ABOUT THIS EXERCISE: Once you find the line with "You are a computer-use", output it and every line after it exactly, through the last line of the listing, but no pictures.

THE INPUT:
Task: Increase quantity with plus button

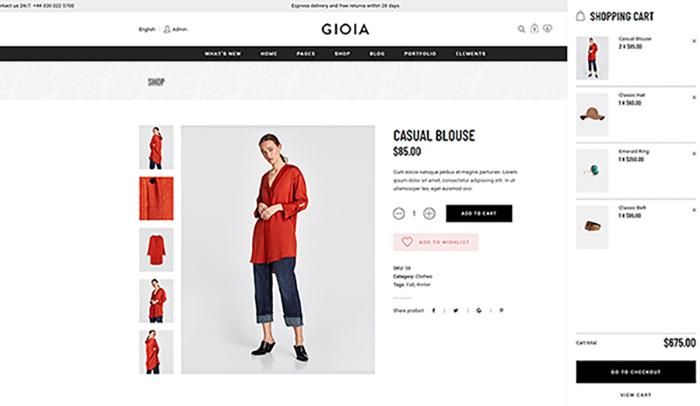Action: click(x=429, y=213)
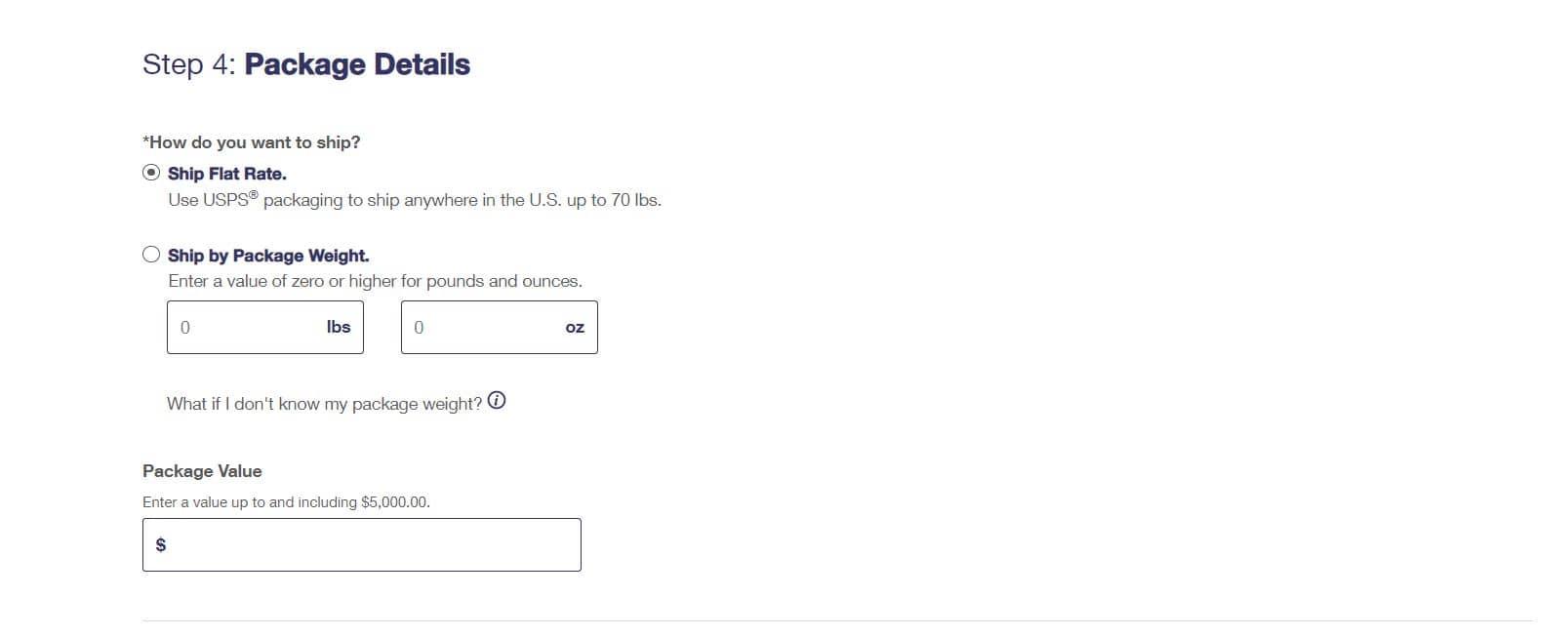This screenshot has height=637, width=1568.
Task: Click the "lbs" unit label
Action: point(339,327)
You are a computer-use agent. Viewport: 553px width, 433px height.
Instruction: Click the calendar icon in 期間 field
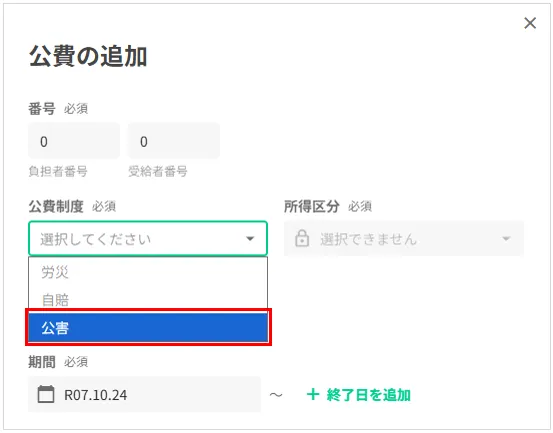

SOLUTION FOR THIS PROBLEM:
You are a computer-use agent. Viewport: 553px width, 433px height.
Instruction: Click the calendar icon in 期間 field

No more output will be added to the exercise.